Instructions:
1. List every correlation value (r) given in the passage on patients' oral hygiene awareness.
2. Write the next part of the passage on patients' oral hygiene awareness, starting after its last sentence.

Supplied text:

☆ ☆ ☆

Patients showed general awareness, that good oral hygiene effects treatment outcome, and that if they maintained their oral hygiene then their treatment result will be impacted. However, with this knowledge, there was a strong correlation with CPITN (r- 0.408, p-value < 0.001***) indicating that hygiene was not maintained and this led to the need for scaling procedure (r- -0.464, p-value- 0.001**). Majority of the patients’ responses were that “dental caries” (88.2%) occurs due to poor oral hygiene and this did not correlate with their clinical findings and treatment need. On the other hand, respondents who thought that the “treatment efficacy” (59.1%) would be effected, showed a weak yet statistically significant correlation with CPITN (r- 0.240, p-value- 0.012) and moderate for TN (OHI with scaling, r- -0.324, p-value- <0.001***). A meta-analysis conducted by Siddiqui et al. [17] found that nearly 60% of the population in Pakistan is effected by dental caries with a prevalence of 55.445% in the province of Punjab. The sample consisted predominantly of patients from low income groups who had a dental fear of being affected by carious teeth. These have been recognized as potential factors for dental fear, hence, patients were more encouraged to practice meticulous oral hygiene. [18] As they cannot visualize the outcome of their treatment, unlike the clinicians, this did not motivate their behavior towards positive brushing habits.

☆ ☆ ☆

Supplied information:

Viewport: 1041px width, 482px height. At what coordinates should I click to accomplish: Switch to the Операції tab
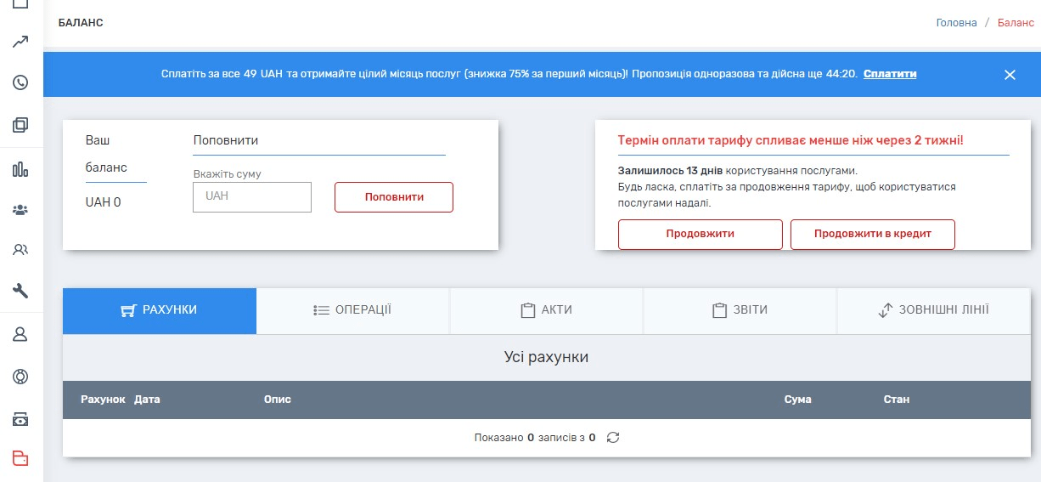(352, 310)
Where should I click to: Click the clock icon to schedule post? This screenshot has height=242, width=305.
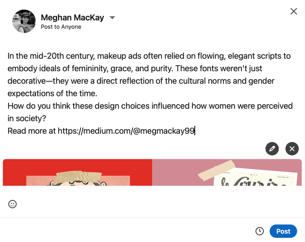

☆ ☆ ☆

Numbered answers:
1. 0.408, -0.464, 0.240, -0.324

2.
The limitations of the present research are that even though the patients were fairly educated, the forms were digitally filled by the doctor asking questions from them. This required that the questions be communicated to them and in such situations, people usually try to answer the best and most appropriate choice. This can create bias in the overall result, however, we correlated with the clinical findings and treatment need in order to determine the exact behaviour of the sample.

Conclusions

Although the patients were fairly educated about oral hygiene habits, they were not implementing them in their daily routine. It is imperative that prophylactic procedures be incorporated as part of their treatment plan in order to maintain the oral health of patients. Other than that, clinicians should adopt a method of informing their progress in every visit and practice positive reinforcement towards good oral hygiene. Brushing instructions should be intermittently repeated and patients should be asked to bring their brushes so that they can taught how to properly use them. It is imperative that patients are kept informed of potential cariogenic activity and timely intervention be advised. However, there are no adverse effects of using the element of fear, when needed, to promote good oral hygiene habits among patients.